Background Diabetic Retinopathy (DR) is one of the common chronic complications of diabetes mellitus, which has developed into the leading cause of irreversible visual impairment in adults worldwide. The Compound Qilian Tablets (CQLT) were developed in China for the treatment and prevention of DR, but their mechanism of action is still unclear. Objective In the present study, network pharmacology, molecular docking, and in vivo validation experiments were used to investigate the active components and molecular mechanisms of CQLT against DR. Methods The active components and targets of CQLT were collected through the TCSMP database, and the targets of DR were obtained from GeneCards, OMIM, and Drugbank databases. We established a protein-protein interaction network using the STRING database. Gene Ontology (GO) and Kyoto Encyclopedia of Genes and Genomes (KEGG) pathway enrichment analyses were conducted using the Metascape database. Molecular docking using AutoDock Vina was performed to investigate the interactions between components of CQLT and core targets.
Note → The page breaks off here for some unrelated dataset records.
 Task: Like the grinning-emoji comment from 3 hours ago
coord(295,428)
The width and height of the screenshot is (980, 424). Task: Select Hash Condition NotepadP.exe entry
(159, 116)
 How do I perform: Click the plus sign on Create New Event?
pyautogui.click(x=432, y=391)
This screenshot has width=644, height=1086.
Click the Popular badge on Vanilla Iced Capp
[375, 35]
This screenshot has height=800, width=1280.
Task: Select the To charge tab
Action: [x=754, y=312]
Moreover, we selected ZDF rats to establish a DR model for the experimental studies. Results 39 active components and 448 targets in CQLT were screened, among which 90 targets were shared with DR. KEGG pathway enrichment analysis identified 181 pathways. The molecular docking results demonstrated that the main active components had strong binding ability to the core targets. The results from animal experiments indicate that the mechanism of CQLT against DR is associated with inhibiting the retinal mTOR/HIF-1 alpha/VEGF signaling pathway, alleviating the inflammatory response, suppressing retinal neovascularization, and protecting the function and morphology of the retina. Conclusion The present study preliminarily explored the mechanism of CQLT in treating DR and demonstrated that CQLT exerts anti-DR effects through multiple components, multiple targets, and multiple pathways. These findings suggest that CQLT shows promise as a potential therapeutic agent for DR and could contribute to developing novel treatments.